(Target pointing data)

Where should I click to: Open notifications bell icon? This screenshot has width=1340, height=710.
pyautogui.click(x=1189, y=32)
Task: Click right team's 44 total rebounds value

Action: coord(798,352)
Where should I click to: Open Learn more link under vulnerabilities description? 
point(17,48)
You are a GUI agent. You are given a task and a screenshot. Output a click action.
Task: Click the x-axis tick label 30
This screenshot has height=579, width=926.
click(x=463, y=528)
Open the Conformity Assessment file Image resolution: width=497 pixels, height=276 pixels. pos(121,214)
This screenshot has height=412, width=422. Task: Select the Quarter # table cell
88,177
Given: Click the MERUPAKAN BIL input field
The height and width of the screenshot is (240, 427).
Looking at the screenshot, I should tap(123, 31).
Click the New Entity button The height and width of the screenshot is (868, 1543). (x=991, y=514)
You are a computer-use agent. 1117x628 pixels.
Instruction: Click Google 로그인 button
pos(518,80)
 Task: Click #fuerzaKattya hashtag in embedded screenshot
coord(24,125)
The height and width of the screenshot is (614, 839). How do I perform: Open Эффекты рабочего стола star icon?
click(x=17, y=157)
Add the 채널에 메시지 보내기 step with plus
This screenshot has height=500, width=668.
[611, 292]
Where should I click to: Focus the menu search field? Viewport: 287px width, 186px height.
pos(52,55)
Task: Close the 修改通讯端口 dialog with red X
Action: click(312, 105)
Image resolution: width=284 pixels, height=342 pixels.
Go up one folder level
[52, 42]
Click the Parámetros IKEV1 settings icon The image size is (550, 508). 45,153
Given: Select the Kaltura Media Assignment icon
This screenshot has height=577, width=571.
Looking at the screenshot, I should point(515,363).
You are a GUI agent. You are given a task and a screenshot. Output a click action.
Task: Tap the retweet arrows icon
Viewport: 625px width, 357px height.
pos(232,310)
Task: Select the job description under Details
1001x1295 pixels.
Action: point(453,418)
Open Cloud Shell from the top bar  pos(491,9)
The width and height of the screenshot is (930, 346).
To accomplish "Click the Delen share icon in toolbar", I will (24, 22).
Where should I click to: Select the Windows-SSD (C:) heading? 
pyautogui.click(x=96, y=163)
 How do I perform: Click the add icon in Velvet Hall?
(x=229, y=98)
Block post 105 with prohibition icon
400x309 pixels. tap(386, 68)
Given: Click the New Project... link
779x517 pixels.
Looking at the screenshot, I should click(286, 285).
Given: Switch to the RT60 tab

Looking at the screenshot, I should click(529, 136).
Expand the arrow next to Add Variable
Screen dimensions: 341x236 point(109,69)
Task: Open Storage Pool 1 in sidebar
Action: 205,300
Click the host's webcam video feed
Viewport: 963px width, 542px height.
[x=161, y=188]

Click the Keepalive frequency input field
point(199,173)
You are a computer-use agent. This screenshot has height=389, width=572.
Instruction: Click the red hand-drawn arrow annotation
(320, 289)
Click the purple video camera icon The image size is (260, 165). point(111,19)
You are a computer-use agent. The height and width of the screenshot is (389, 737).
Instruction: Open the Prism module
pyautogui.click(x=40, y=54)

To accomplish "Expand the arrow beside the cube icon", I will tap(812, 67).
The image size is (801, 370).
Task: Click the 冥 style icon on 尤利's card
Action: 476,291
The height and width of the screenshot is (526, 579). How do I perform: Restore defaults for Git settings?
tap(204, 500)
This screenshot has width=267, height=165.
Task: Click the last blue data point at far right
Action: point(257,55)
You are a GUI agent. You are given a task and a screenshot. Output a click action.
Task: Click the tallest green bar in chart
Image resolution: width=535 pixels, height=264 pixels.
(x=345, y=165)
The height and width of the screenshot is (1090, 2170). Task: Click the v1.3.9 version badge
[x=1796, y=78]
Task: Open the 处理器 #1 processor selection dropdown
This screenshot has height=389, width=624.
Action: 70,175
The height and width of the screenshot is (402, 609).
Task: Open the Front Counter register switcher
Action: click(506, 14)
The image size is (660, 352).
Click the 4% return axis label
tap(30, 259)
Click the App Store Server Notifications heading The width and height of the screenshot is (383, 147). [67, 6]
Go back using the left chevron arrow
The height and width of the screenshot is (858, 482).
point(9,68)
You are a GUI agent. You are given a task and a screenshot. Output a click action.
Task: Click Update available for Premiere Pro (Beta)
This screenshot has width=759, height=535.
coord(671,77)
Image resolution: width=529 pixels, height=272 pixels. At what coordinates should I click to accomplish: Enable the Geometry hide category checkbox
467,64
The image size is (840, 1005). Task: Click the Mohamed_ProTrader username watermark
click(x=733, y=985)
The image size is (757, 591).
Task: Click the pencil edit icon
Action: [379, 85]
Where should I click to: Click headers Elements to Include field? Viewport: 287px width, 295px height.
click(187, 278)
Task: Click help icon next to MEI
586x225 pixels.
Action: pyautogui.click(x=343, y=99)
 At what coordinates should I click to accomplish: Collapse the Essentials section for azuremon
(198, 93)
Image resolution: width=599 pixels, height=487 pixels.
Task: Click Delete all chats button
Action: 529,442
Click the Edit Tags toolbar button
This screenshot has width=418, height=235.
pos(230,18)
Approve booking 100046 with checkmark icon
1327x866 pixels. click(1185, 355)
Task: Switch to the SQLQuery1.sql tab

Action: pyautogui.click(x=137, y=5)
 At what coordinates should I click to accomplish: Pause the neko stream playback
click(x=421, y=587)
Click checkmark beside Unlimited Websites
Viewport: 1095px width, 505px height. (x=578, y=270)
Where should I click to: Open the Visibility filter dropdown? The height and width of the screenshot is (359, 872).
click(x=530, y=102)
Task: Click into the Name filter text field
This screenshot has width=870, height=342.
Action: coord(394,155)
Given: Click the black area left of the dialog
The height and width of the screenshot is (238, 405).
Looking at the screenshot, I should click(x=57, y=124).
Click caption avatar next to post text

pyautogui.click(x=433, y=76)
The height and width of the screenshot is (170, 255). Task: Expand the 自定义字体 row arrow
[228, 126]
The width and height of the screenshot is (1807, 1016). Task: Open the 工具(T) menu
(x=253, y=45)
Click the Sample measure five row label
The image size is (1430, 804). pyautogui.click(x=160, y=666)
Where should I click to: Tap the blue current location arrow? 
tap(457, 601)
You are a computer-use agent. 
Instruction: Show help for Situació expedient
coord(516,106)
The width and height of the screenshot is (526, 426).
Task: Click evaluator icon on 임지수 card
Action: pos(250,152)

### Request
Convert these items into a numbered list, leaving out blank lines.

### The completed task
1. Where should I click to: Open notifications bell icon? This screenshot has width=1340, height=710.
2. pyautogui.click(x=1189, y=32)
3. Task: Click right team's 44 total rebounds value
4. Action: coord(798,352)
5. Where should I click to: Open Learn more link under vulnerabilities description? 
6. point(17,48)
7. You are a GUI agent. You are given a task and a screenshot. Output a click action.
8. Task: Click the x-axis tick label 30
9. This screenshot has height=579, width=926.
10. click(x=463, y=528)
11. Open the Conformity Assessment file Image resolution: width=497 pixels, height=276 pixels. pos(121,214)
12. This screenshot has height=412, width=422. Task: Select the Quarter # table cell
13. 88,177
14. Given: Click the MERUPAKAN BIL input field
15. The height and width of the screenshot is (240, 427).
16. Looking at the screenshot, I should tap(123, 31).
17. Click the New Entity button The height and width of the screenshot is (868, 1543). (x=991, y=514)
18. You are a computer-use agent. 1117x628 pixels.
19. Instruction: Click Google 로그인 button
20. pos(518,80)
21.  Task: Click #fuerzaKattya hashtag in embedded screenshot
22. coord(24,125)
23. The height and width of the screenshot is (614, 839). How do I perform: Open Эффекты рабочего стола star icon?
24. click(x=17, y=157)
25. Add the 채널에 메시지 보내기 step with plus
26. This screenshot has height=500, width=668.
27. [611, 292]
28. Where should I click to: Focus the menu search field? Viewport: 287px width, 186px height.
29. pos(52,55)
30. Task: Close the 修改通讯端口 dialog with red X
31. Action: click(312, 105)
32. Image resolution: width=284 pixels, height=342 pixels.
33. Go up one folder level
34. [52, 42]
35. Click the Parámetros IKEV1 settings icon The image size is (550, 508). 45,153
36. Given: Select the Kaltura Media Assignment icon
37. This screenshot has height=577, width=571.
38. Looking at the screenshot, I should point(515,363).
39. You are a GUI agent. You are given a task and a screenshot. Output a click action.
40. Task: Tap the retweet arrows icon
41. Viewport: 625px width, 357px height.
42. pos(232,310)
43. Task: Select the job description under Details
44. 1001x1295 pixels.
45. Action: point(453,418)
46. Open Cloud Shell from the top bar  pos(491,9)
47. The width and height of the screenshot is (930, 346).
48. To accomplish "Click the Delen share icon in toolbar", I will (24, 22).
49. Where should I click to: Select the Windows-SSD (C:) heading? 
50. pyautogui.click(x=96, y=163)
51.  How do I perform: Click the add icon in Velvet Hall?
52. (x=229, y=98)
53. Block post 105 with prohibition icon
54. 400x309 pixels. tap(386, 68)
55. Given: Click the New Project... link
56. 779x517 pixels.
57. Looking at the screenshot, I should click(286, 285).
58. Given: Switch to the RT60 tab
59. Looking at the screenshot, I should click(529, 136).
60. Expand the arrow next to Add Variable
61. Screen dimensions: 341x236 point(109,69)
62. Task: Open Storage Pool 1 in sidebar
63. Action: 205,300
64. Click the host's webcam video feed
65. Viewport: 963px width, 542px height.
66. [x=161, y=188]
67. Click the Keepalive frequency input field
68. point(199,173)
69. You are a computer-use agent. This screenshot has height=389, width=572.
70. Instruction: Click the red hand-drawn arrow annotation
71. (320, 289)
72. Click the purple video camera icon The image size is (260, 165). point(111,19)
73. You are a computer-use agent. The height and width of the screenshot is (389, 737).
74. Instruction: Open the Prism module
75. pyautogui.click(x=40, y=54)
76. To accomplish "Expand the arrow beside the cube icon", I will tap(812, 67).
77. The image size is (801, 370).
78. Task: Click the 冥 style icon on 尤利's card
79. Action: 476,291
80. The height and width of the screenshot is (526, 579). How do I perform: Restore defaults for Git settings?
81. tap(204, 500)
82. This screenshot has width=267, height=165.
83. Task: Click the last blue data point at far right
84. Action: point(257,55)
85. You are a GUI agent. You are given a task and a screenshot. Output a click action.
86. Task: Click the tallest green bar in chart
87. Image resolution: width=535 pixels, height=264 pixels.
88. (x=345, y=165)
89. The height and width of the screenshot is (1090, 2170). Task: Click the v1.3.9 version badge
90. [x=1796, y=78]
91. Task: Open the 处理器 #1 processor selection dropdown
92. This screenshot has height=389, width=624.
93. Action: 70,175
94. The height and width of the screenshot is (402, 609).
95. Task: Open the Front Counter register switcher
96. Action: click(506, 14)
97. The image size is (660, 352).
98. Click the 4% return axis label
99. tap(30, 259)
100. Click the App Store Server Notifications heading The width and height of the screenshot is (383, 147). [67, 6]
101. Go back using the left chevron arrow
102. The height and width of the screenshot is (858, 482).
103. point(9,68)
104. You are a GUI agent. You are given a task and a screenshot. Output a click action.
105. Task: Click Update available for Premiere Pro (Beta)
106. This screenshot has width=759, height=535.
107. coord(671,77)
108. Image resolution: width=529 pixels, height=272 pixels. At what coordinates should I click to accomplish: Enable the Geometry hide category checkbox
109. 467,64
110. The image size is (840, 1005). Task: Click the Mohamed_ProTrader username watermark
111. click(x=733, y=985)
112. The image size is (757, 591).
113. Task: Click the pencil edit icon
114. Action: [379, 85]
115. Where should I click to: Click headers Elements to Include field? Viewport: 287px width, 295px height.
116. click(187, 278)
117. Task: Click help icon next to MEI
118. 586x225 pixels.
119. Action: pyautogui.click(x=343, y=99)
120.  At what coordinates should I click to accomplish: Collapse the Essentials section for azuremon
121. (198, 93)
122. Image resolution: width=599 pixels, height=487 pixels.
123. Task: Click Delete all chats button
124. Action: 529,442
125. Click the Edit Tags toolbar button
126. This screenshot has width=418, height=235.
127. pos(230,18)
128. Approve booking 100046 with checkmark icon
129. 1327x866 pixels. click(1185, 355)
130. Task: Switch to the SQLQuery1.sql tab
131. Action: pyautogui.click(x=137, y=5)
132.  At what coordinates should I click to accomplish: Pause the neko stream playback
133. click(x=421, y=587)
134. Click checkmark beside Unlimited Websites
135. Viewport: 1095px width, 505px height. (x=578, y=270)
136. Where should I click to: Open the Visibility filter dropdown? The height and width of the screenshot is (359, 872).
137. click(x=530, y=102)
138. Task: Click into the Name filter text field
139. This screenshot has width=870, height=342.
140. Action: coord(394,155)
141. Given: Click the black area left of the dialog
142. The height and width of the screenshot is (238, 405).
143. Looking at the screenshot, I should click(x=57, y=124).
144. Click caption avatar next to post text
145. pyautogui.click(x=433, y=76)
146. The height and width of the screenshot is (170, 255). Task: Expand the 自定义字体 row arrow
147. [228, 126]
148. The width and height of the screenshot is (1807, 1016). Task: Open the 工具(T) menu
149. (x=253, y=45)
150. Click the Sample measure five row label
151. The image size is (1430, 804). pyautogui.click(x=160, y=666)
152. Where should I click to: Tap the blue current location arrow? 
153. tap(457, 601)
154. You are a computer-use agent. 
155. Instruction: Show help for Situació expedient
156. coord(516,106)
157. The width and height of the screenshot is (526, 426).
158. Task: Click evaluator icon on 임지수 card
159. Action: pos(250,152)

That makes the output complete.